Abstract

Polarized electronic single crystal spectra of natural Fe2+ ion-bearing oxygen-based minerals, in which ferrous ions enter octahedral sites of different symmetry and distortion (olivine, cordierite, ortho- and clinopyroxene, amphibole), eightfold sites in garnet (almandine) and clinopyroxene (M2), and tetrahedral sites in spinel, were studied at temperatures from 300 to ca. 600 K. In the minerals studied, the spin-allowed bands of Fe2+ display rather variable temperature behaviour. In most cases, due to the thermal expansion of the Fe2+-bearing polyhedra, bands shift to lower energies upon increasing temperature, though there are some exceptions to this rule: in cases of other than sixfold octahedral or close to octahedral coordination, in almandine and spinel the bands shift to higher energies, which can be explained by an increase in distortions of the Fe2+-bearing polyhedra.
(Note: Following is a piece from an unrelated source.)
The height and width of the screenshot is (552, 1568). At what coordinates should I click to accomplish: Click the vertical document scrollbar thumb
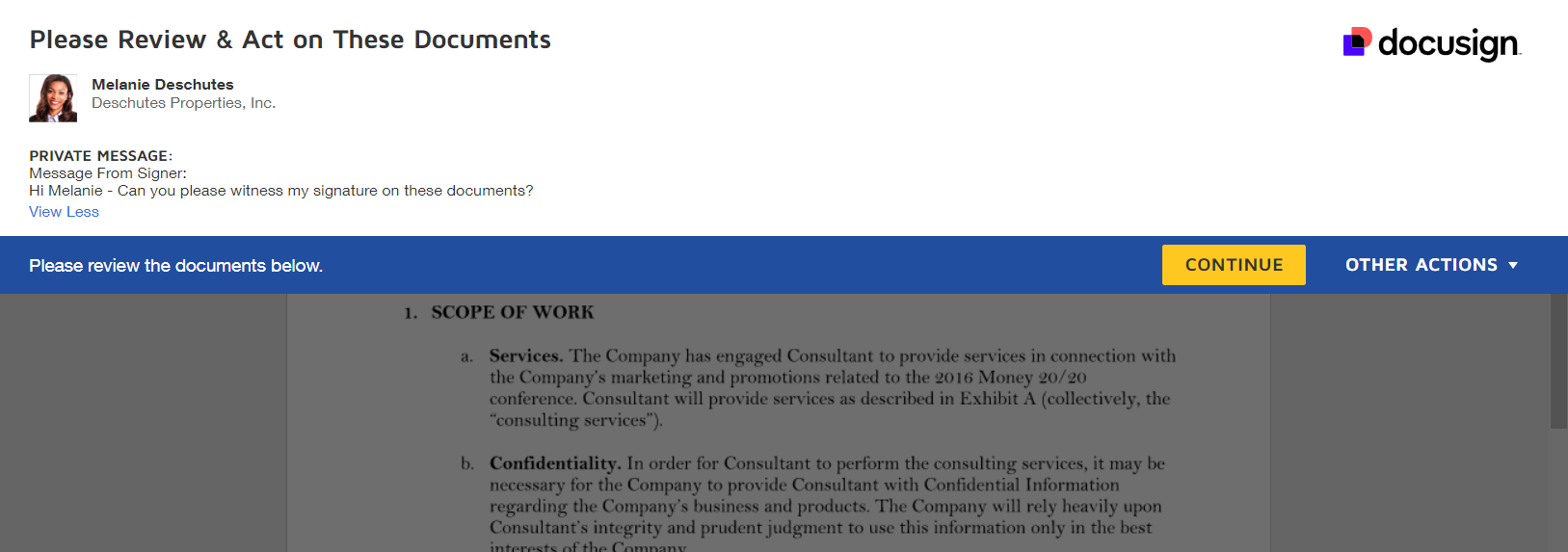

Splitting of the excited 5Eg-level of Fe2+ ions usually, but not always, increases with temperature, reflecting thermally induced increase in distortion of the Fe2+-bearing sites in the minerals studied. Integral intensities of the bands in question do not always obey the general rule, according to which intensity should increase with temperature, when the 3dN-centred site is centrosymmetric, or should remain unchanged when the 3dN site lacks an inversion centre. The experimental results show that the response of the characteristics of absorption bands such as width, intensity and energy caused by dd transitions of Fe2+ in oxygen-based minerals to increasing temperature is not always uniform and is at variance with expectation. This temperature dependence cannot be used directly to solve band assignment problems, as earlier proposed in the literature.